§ TASK INSTRUCTIONS:
Please retype the records from the line containing "Click the orange" through the end of the records, leaving out the pictures.

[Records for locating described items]
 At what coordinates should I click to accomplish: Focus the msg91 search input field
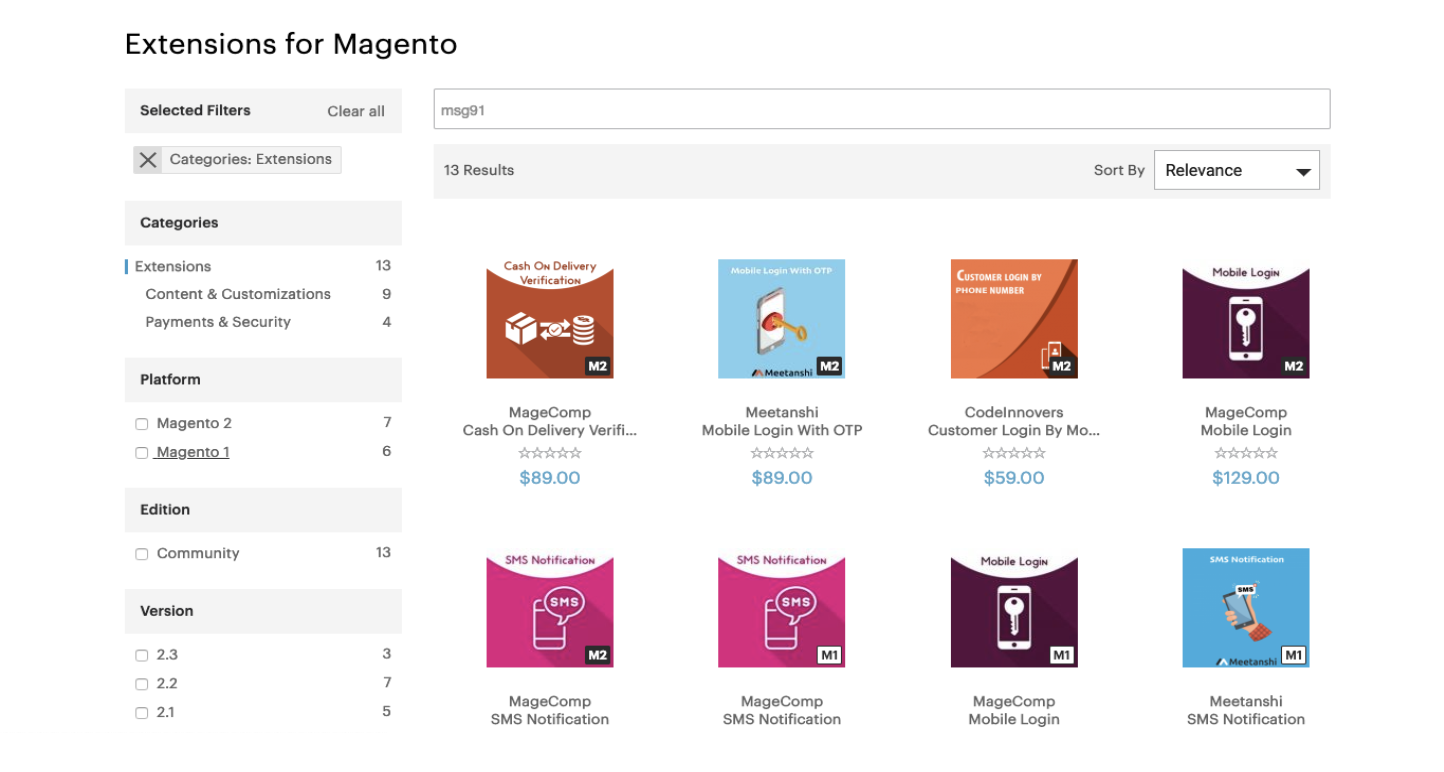(881, 109)
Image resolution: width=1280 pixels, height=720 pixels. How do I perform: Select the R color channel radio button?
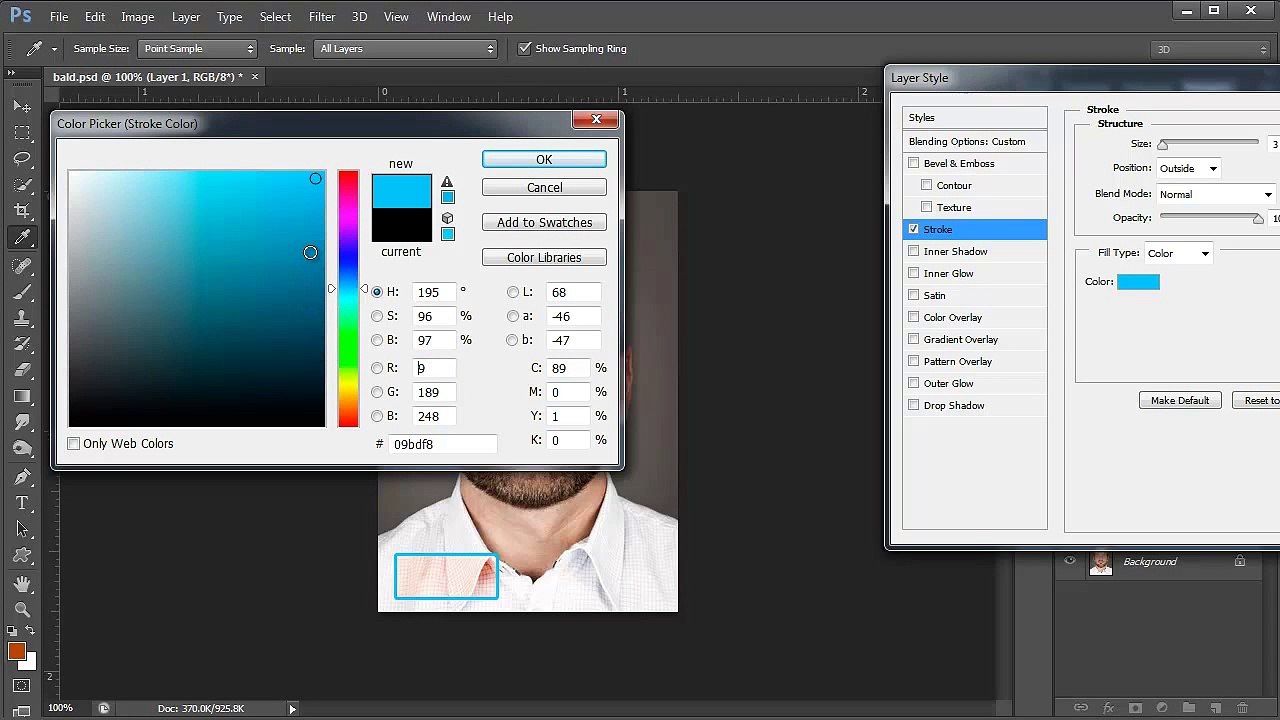[x=377, y=368]
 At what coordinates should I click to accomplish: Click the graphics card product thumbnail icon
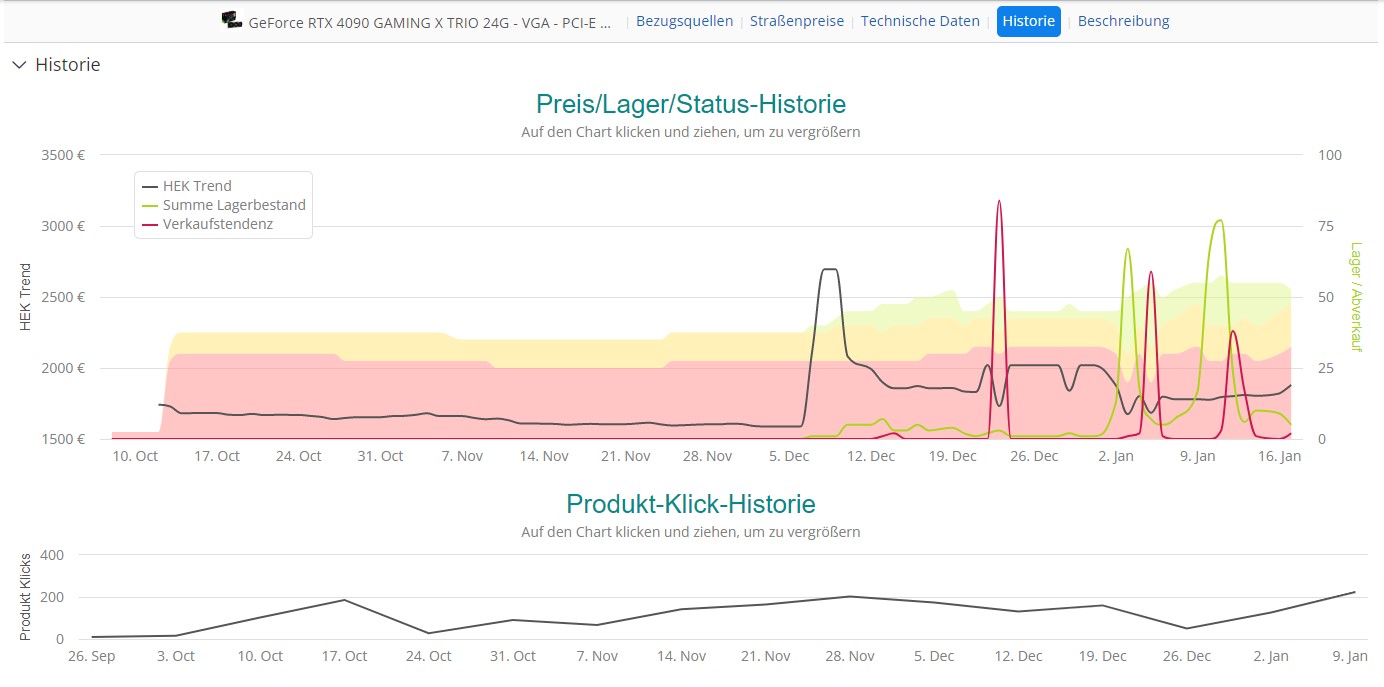point(231,21)

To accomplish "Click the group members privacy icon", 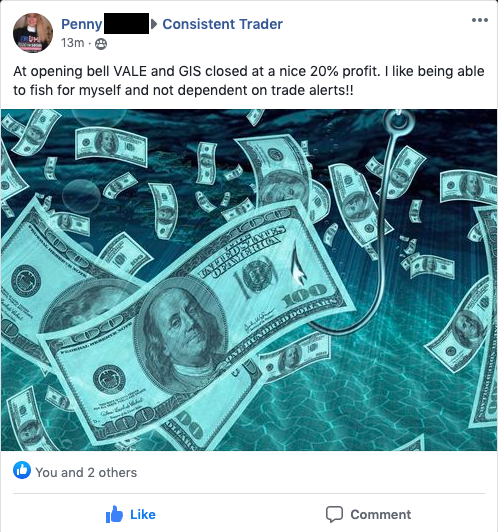I will tap(101, 44).
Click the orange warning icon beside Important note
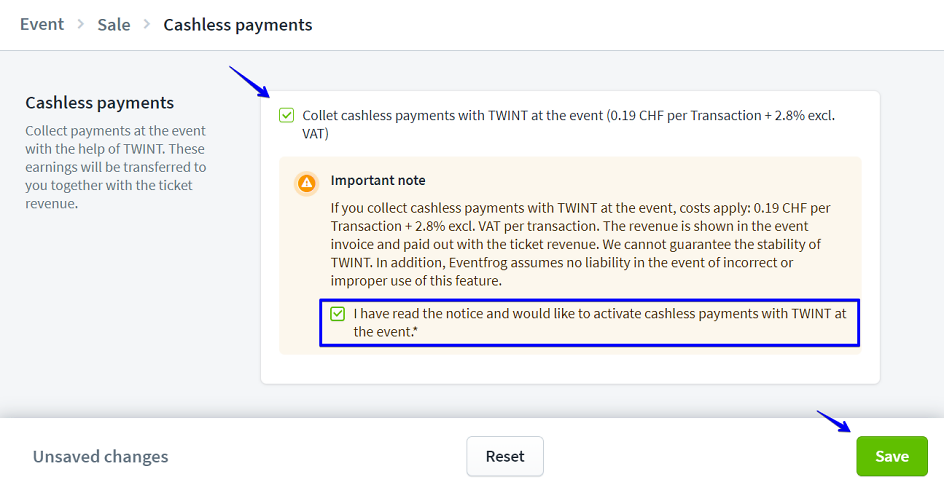 [307, 183]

§ RESULT FOR THIS EXERCISE:
Click the orange warning icon beside Important note
 [307, 183]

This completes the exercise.